I might as well say he represents the American view but doing so would be a strawman because this is not what Americans think. Perhaps some of them thought this way at some time and perhaps some still do but largely this type of thinking is condemned.
Yes - but so what? We are not discussing what American think, but what the Bible says.
Christians do not view the texts as you do, they do not use it to justify slavery, perhaps some of them did at one time and perhaps some still do but just like Americans there are some flawed Christians out there.
Yes, they certainly did at one time. It was shortly before they lost a major war and saw society change, irrevocably and forever. That might have had something to do with views on slavery evolving. It certainly wasn't the Bible that changed.
You can read the bible as a pretext for a system that supports slavery or you can read it as a system responding in a greater ancient mindset.
Why not both? How are these things mutually exclusive?

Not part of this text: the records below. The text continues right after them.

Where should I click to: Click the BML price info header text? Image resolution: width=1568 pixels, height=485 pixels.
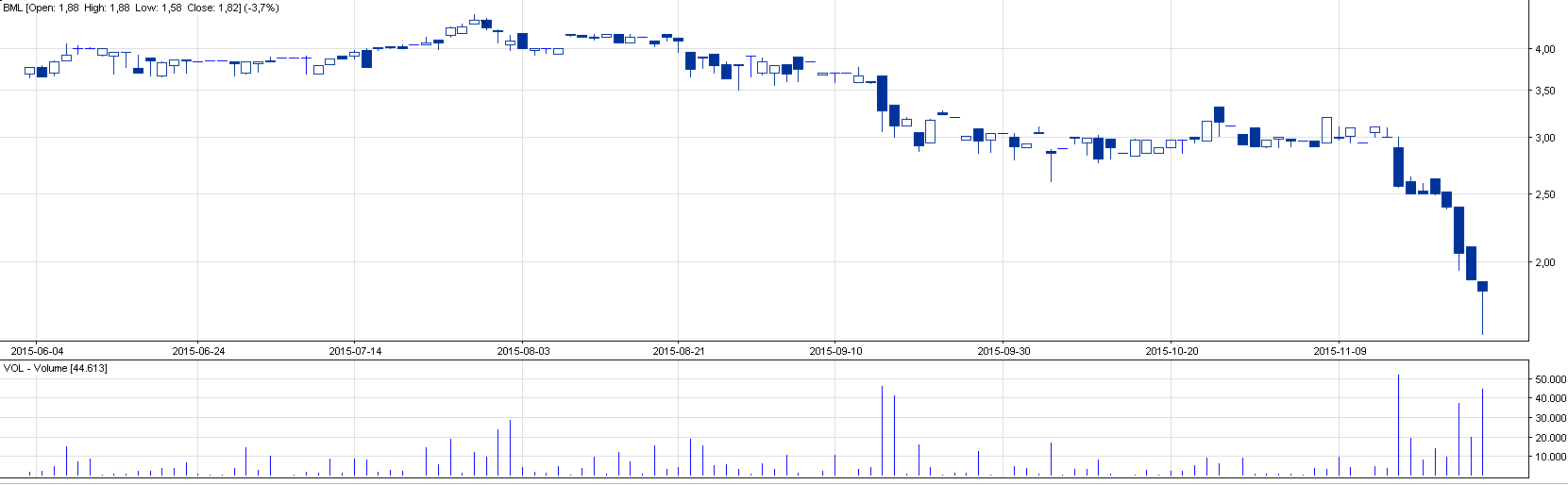click(x=141, y=8)
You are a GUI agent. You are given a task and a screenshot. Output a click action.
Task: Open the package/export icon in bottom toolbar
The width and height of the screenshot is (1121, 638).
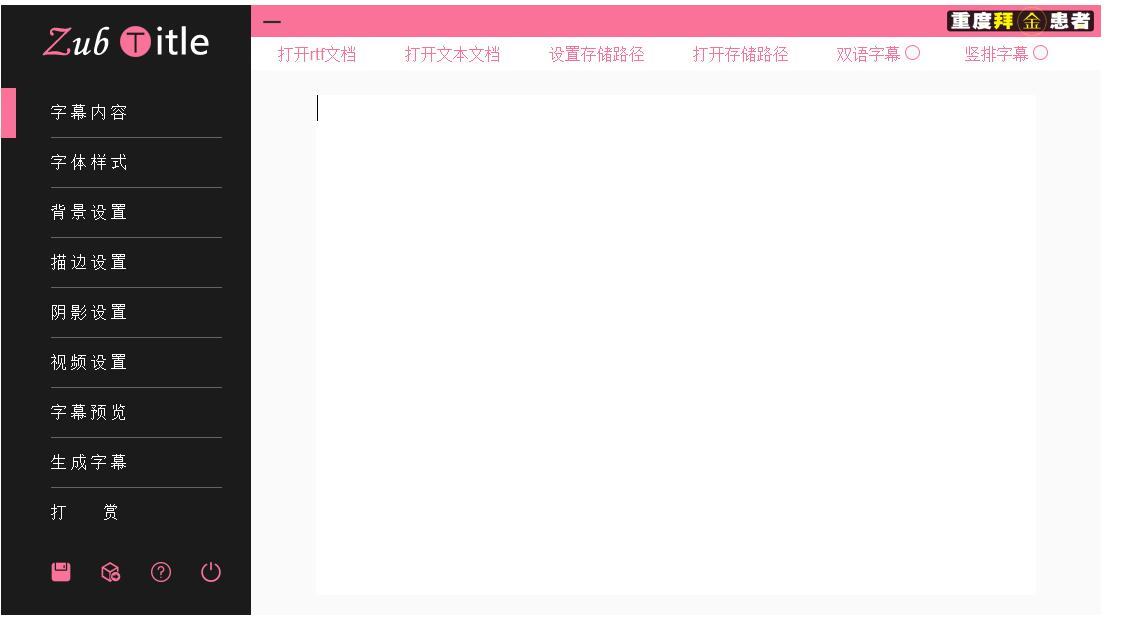[110, 573]
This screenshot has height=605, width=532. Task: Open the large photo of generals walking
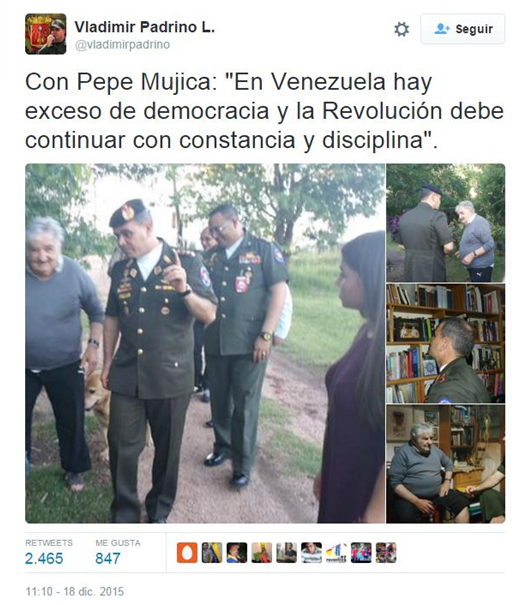[x=205, y=343]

Without a foundational belief of God first it's just stuff that happens with no goal other than survival. With an understanding that there is a God nothing is arbitrary and the flawed actions of man can still be redeemed and move in an ordained direction.
Whether you believe in God or not, that doesn't change the meaning of the words on the paper.
We cannot comment to the degree slavery was embedded in systems 4000 years ago in the middle east and how it affected the individuals a part of it, slave or free nor can we comment how the Hebrew system worked in this, certainly there was injustice but the Hebrew system seems to be about providing justice within this system.
The Bible's views on slavery speak for themselves. Either answer them, or admit that you cannot.
It's flawed to superimpose our thinking over that system or to superimpose that system in our thinking today (or 150 years ago as Warren did). That's not the point of the bible but you seem to be working hard at forcing this flawed view.
This is begging the question. You have yet to provide a single jot of evidence that it is a flawed view.
I get that you think the Bible shouldn't endorse slavery. The problem is, it does.
No one accepts it, you don't, I don't, nor do Christians at large... and the best source you can find in support of this view was 150 years ago so why are we even talking about it?
Because the Bible itself is considerably older than a hundred and fifty years old, and has not changed appreciably in that time. The book that you read today is essentially the book that Pastor Warren was quoting then. It's just that you and he have radically different views on what it means, and in order to resolve the disagreement, you are going to have to argue your case. Simply saying to someone "You're wrong because nobody agrees with you," is extremely poor logic.
This is why it's a strawman. Why should I pick through Warren's comments?
Because as yet, you have not show why any of them are wrong.
I've already pointed out his bias and how his premise is flawed, so do I have to go brick by brick after the foundation is already torn down?
Because it's not torn down at all. All you did was accuse him of racial bias. That is undoubtedly true, but has nothing at all to do with what the Bible says.